김한준 박사
직함: CTO
We introduce a novel tensor contraction processor (TCP) architecture that offers a paradigm shift from traditional architectures that rely on fixed-size matrix multiplications. TCP aims at exploiting the rich parallelism and data locality inherent in tensor contractions, thereby enhancing both efficiency and performance of AI workloads. TCP is composed of coarse-grained processing elements (PEs) to simplify software development. In order to efficiently process operations with diverse tensor shapes, the PEs are designed to be flexible enough to be utilized as a large-scale single unit or a set of small independent compute units. We aim at maximizing data reuse on both levels of inter and intra compute units. To do that, we propose a circuit switch-based fetch network to flexibly connect compute units to enable inter-compute unit data reuse.
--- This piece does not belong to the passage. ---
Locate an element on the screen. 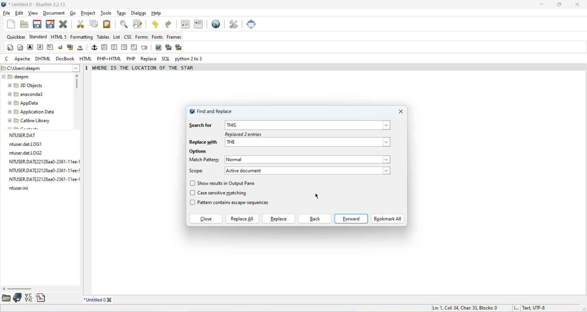  multi thumbnail is located at coordinates (179, 47).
We also exploit input broadcast to multiple contraction engines and input buffer based reuse to further exploit reuse behavior in tensor contraction. Our compiler explores the design space of tensor contractions considering tensor shapes and the order of their associated loop operations as well as the underlying accelerator architecture. A TCP chip was designed and fabricated in 5nm technology as the second-generation product of Furiosa AI, offering 256/512/1024 TOPS (BF16/FP8 or INT8/INT4) with 256 MB SRAM and 1.5 TB/s 48 GB HBM3 under 150 W TDP. Commercialization will start in August 2024. We performed an extensive case study of running the LLaMA-2 7B model and evaluated its performance and power efficiency on various configurations of sequence length and batch size. For this model, TCP is 2.7× and 4.1× better than H100 and L40s, respectively, in terms of performance per watt.
.